## TE BESTUDEREN TEKST
3min

De Nederlandse AIVD-agent Erik van Sabben wist in 2007 het Iraanse atoomprogramma binnen te dringen. Daarbij maakte hij succesvol gebruik van het Stuxnet-virus, ontwikkeld door de Amerikaanse en Israëlische veiligheidsdiensten.

De Volkskrant onthulde eerder vandaag dat Van Sabben een cruciale rol bij het neerhalen van Iraanse nucleaire apparaat had. De AIVD-agent, die kort na zijn missie in Dubai overleed aan de gevolgen van een motorongeluk, voerde in samenwerking met de CIA en het Israëlische Mossad een geheime opdracht uit die bijna duizend ultracentrifuges onklaar maakte. Daardoor kon Iran niet langer uranium verrijken om de eigen nucleaire ambities waar te maken. De AIVD wist van niets, net als de Nederlandse regering, destijds geleid door premier Balkenende. De huidige politieke partijen in Den Haag reageren dan ook geschokt. Zelfs de commissie-Stiekem, die de parlementaire controle op de AIVD en MIVD overziet, was niet ingelicht.

Tip: Onderzoeken gestart naar spionage door Chinese ex-werknemer ASML

De geheime missie vond plaats in het Natanz-complex in Iran, dat op geen enkele manier met het internet verbonden is.

Stuxnet

Het geheime wapen hierbij was het Stuxnet-virus, waarvan de oorspronkelijke versie als doelstelling had om de rotoren in de centrifuges te hard te laten draaien. Wegens het exploiteren van een viertal Windows-zerodays wist het virus die informatie af te schermen van de Iraanse systeemadministrateurs. In plaats van de actuele waarden zagen zij 21 seconden lang een eerdere opname van de centrifuge-data.

## WAT TE DOEN
Schrijf het vervolg van het artikel hierboven over de AIVD-agent en het Stuxnet-virus, aansluitend op de laatste zin.

## GEGEVENSDEEL
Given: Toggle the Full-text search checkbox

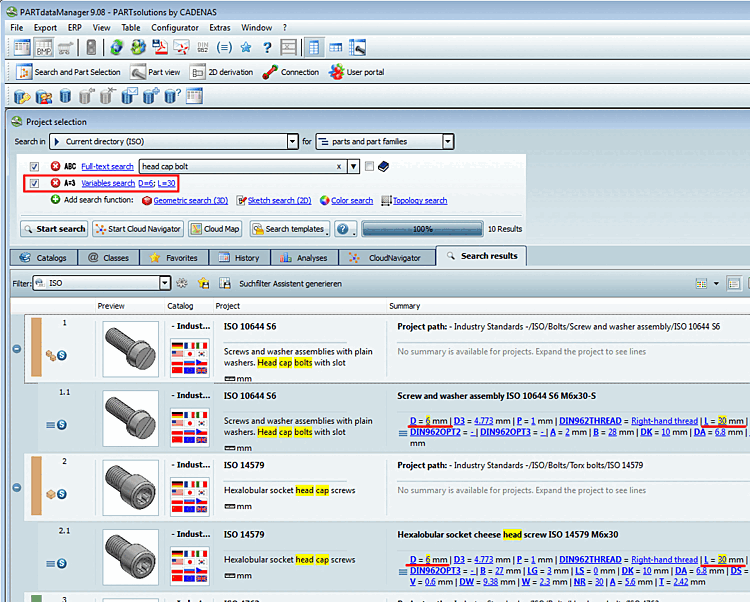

## ANTWOORDRUIMTE
Stuxnet zat verstopt in waterpompen die door het bedrijf van Van Sabben geïnstalleerd moesten worden. Hij werkte voor transportbedrijf TTS uit Dubai. Net als andere partijen negeerde zijn bedrijf de handelsrestricties die tegen Iran liepen.

De VS en Israël hadden al sinds 2005 aan het virus gewerkt, het jaar waarin ook Van Sabben werd gerekruteerd door de AIVD. De Amerikanen en Israëliërs wisten zelf geen geheim agent in de buurt van de nucleaire faciliteit van Iran te krijgen. De oplossing: het rekruteren van Van Sabben. Hoewel de AIVD op de hoogte werd gesteld van het bestaan van een ‘ultrageheime missie’ door CIA-directeur Michael Hayden, bleef de rol van de Nederlander onbesproken.

Na de eerste infectie via een usb-stick kon Stuxnet zich razendsnel verspreiden naar andere systemen. Dit was mogelijk doordat het verschillende ‘privilege holes’ uitbuitte. Het scande voor Siemens Step7-software binnen het netwerk, dat de PLC’s binnen de centrifuges kon aansturen. Doordat er vier Windows-kwetsbaarheden tegelijkertijd geëxploiteerd werden, kon de software echter ook voor talloze andere doeleinden effectief zijn. Dit was al helemaal het geval omdat twee van de vier Windows-zerodays lange tijd ongepatcht bleven. In 2010 karakteriseerde Kaspersky Stuxnet daarom al als een “echte uitblinker onder de malware“.

Pas in 2012 komt door The New York Times naar buiten wat er zich in Iran had afgespeeld, hoewel de rol van de Nederlandse agent daarbij nog onbekend bleef. In de NYT-reconstructie werd al wel de manier waarop Stuxnet de buitenwereld bereikt, onthuld. Een laptop van een Iraanse wetenschapper was door Stuxnet geïnfecteerd, waarna deze werknemer in de zomer van 2010 het apparaat met het internet verbond. Stuxnet verspreidde zich direct online en werd onder meer door cybercriminelen ontdekt.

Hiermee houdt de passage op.